Ultimately, the path is free for such an idea, since there is nothing in the Paris Convention or Berne Convention or in other international treaties that could represent any restriction. In Mexico, industrial designs are protected by virtue of

registration under the Law on Industrial Property. The standard of protection is novelty and industrial application. Inventive step has been excluded. However, novelty is reduced to independent creation combined with a requirement that new designs differ significantly from designs that are known. The novelty factor applicable for industrial designs under the Mexican Law is almost the same as originality in copyrights, but incurrs contradictions. Independent creation would admit protection of a work similar or identical to a senior work, provided that the junior author had no access to the senior work. Likewise, under the Law on Industrial Property industrial designs protection is limited to the ornamental, and thereby excludes any functionality. As noted by WIPO, Mexico is one of the countries adopting the idea that patent law should only care how industrial designs look without protecting how they work.

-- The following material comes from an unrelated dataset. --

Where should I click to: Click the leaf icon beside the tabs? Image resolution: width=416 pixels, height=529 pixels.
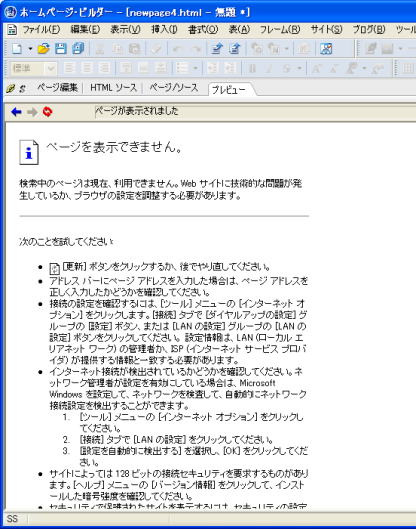tap(10, 89)
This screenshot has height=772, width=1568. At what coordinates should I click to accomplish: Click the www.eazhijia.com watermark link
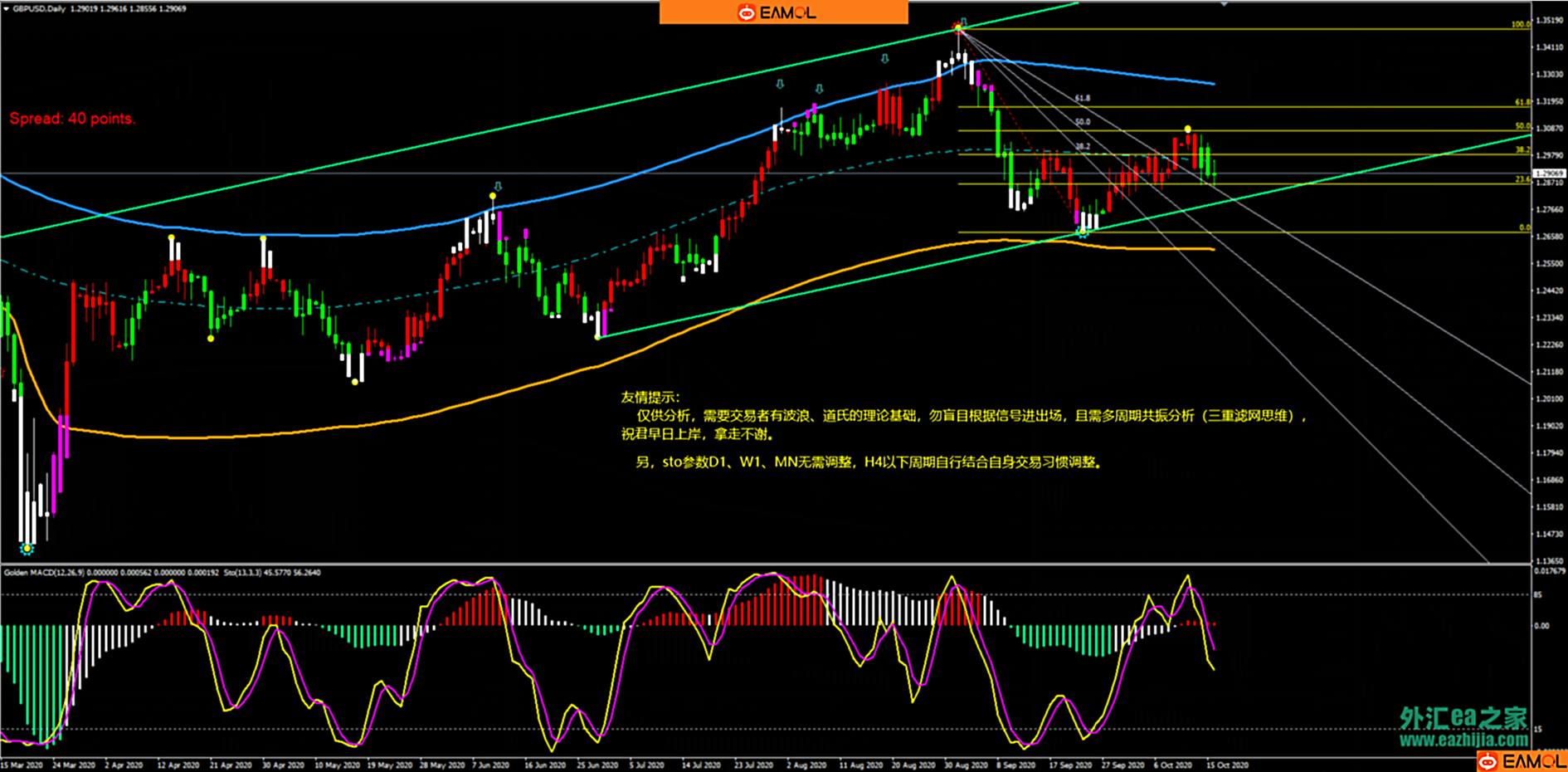pos(1463,740)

Courts have not addressed issues regarding the nature of industrial designs, but have rendered criteria concerning Works of applied art. Specifically, in December 2010, a circuit court in Mexico City resolved that a work of applied art should require two conditions: aesthetic beauty and a practical and utilitarian objective to satisfy human needs. In the end, the court resolution did not reveal anything new and just confirmed what has been written in hundreds of copyright articles and books.

Needed: a joint venture

Certainly, there is under Mexican law nothing sufficiently consistent and systematic to give strength and power to industrial designs. The Copyright Law and Patent Law were not written in order target exactly the same subject matter whilst maintaining essentially different principles. Overlapping and double protection could have been avoided if from the start the legislature regarded industrial designs as copyrighted works, leaving the functionality issues for the Patent Law to address and resolve. It is hoped that one day that Mexican legislators will make copyrights and patents work jointly and in alignment to cover industrial designs, as they have done successfully with software. In this way they might shed some light into the dense and obscure seas of overlapping and double protection.